O governo brasileiro intensificou as negociações com os Estados Unidos para evitar a aplicação de uma tarifa adicional de 25% sobre parte das exportações brasileiras. A medida foi sugerida pelo Escritório do Representante Comercial dos EUA (USTR), que acusa o Brasil de adotar práticas comerciais consideradas desleais.
A estratégia do governo é convencer Washington de que um acordo comercial seria mais vantajoso para ambos os países do que a imposição de novas tarifas. Entre os argumentos apresentados está o fato de os Estados Unidos manterem superávit na balança comercial com o Brasil, além da tarifa média brasileira sobre produtos norte-americanos ser de cerca de 2,7%.

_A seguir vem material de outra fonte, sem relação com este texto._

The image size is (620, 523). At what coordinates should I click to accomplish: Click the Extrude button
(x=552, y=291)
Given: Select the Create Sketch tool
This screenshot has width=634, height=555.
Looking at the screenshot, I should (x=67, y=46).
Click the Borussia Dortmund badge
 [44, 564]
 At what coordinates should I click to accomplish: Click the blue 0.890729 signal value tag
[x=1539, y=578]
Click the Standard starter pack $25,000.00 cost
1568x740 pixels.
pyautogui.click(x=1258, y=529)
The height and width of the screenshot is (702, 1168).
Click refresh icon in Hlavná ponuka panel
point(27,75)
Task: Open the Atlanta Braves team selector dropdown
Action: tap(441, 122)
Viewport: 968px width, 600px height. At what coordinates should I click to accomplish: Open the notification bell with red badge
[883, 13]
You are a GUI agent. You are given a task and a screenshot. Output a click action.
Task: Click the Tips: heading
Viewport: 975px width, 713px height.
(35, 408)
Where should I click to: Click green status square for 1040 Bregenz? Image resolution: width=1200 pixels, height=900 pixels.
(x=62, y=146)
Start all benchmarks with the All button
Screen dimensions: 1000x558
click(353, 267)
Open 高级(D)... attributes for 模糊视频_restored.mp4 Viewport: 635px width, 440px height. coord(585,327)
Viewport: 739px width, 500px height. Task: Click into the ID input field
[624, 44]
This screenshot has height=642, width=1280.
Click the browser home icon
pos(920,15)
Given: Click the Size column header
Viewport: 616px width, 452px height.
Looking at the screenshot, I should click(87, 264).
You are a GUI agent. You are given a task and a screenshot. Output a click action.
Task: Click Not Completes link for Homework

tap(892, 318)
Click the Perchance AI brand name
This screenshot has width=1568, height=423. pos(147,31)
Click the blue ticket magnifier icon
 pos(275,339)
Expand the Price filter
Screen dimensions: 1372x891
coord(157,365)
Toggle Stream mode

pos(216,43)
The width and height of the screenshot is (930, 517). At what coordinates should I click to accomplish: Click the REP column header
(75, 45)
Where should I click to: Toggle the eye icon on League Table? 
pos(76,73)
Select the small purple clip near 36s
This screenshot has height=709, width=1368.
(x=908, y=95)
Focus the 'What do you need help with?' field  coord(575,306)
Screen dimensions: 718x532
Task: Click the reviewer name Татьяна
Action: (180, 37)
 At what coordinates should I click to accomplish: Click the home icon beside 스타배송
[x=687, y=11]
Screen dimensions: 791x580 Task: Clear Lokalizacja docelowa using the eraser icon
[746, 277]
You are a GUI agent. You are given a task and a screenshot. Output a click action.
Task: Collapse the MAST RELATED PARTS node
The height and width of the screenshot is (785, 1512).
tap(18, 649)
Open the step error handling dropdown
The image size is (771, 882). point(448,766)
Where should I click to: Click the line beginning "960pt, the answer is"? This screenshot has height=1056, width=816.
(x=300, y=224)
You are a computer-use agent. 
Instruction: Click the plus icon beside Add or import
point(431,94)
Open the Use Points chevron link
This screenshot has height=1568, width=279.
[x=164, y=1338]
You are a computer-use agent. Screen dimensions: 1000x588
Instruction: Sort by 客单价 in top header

O prazo atual para uma definição é 15 de julho, data estabelecida pelo USTR para concluir a análise do caso. Até lá, os negociadores brasileiros tentam avançar nas conversas para evitar a sobretaxa.
Segundo o governo, as negociações devem se concentrar exclusivamente em questões comerciais e tarifárias. Temas como o sistema de pagamentos Pix, citado pelos norte-americanos durante a investigação, não deverão fazer parte de eventuais acordos.
Entre os desafios enfrentados pelo Brasil está o fato de os Estados Unidos estarem conduzindo negociações semelhantes com diversos países e também envolvidos em conflitos internacionais, como a guerra contra o Irã.
Além da tarifa de 25% em discussão, o governo brasileiro considera pouco provável a reversão de uma taxa adicional entre 10% e 12,5% aplicada pelos EUA a dezenas de países sob alegações relacionadas ao combate ao trabalho análogo à escravidão. A avaliação é que essa medida possui caráter mais amplo e dificilmente será objeto de negociação individual.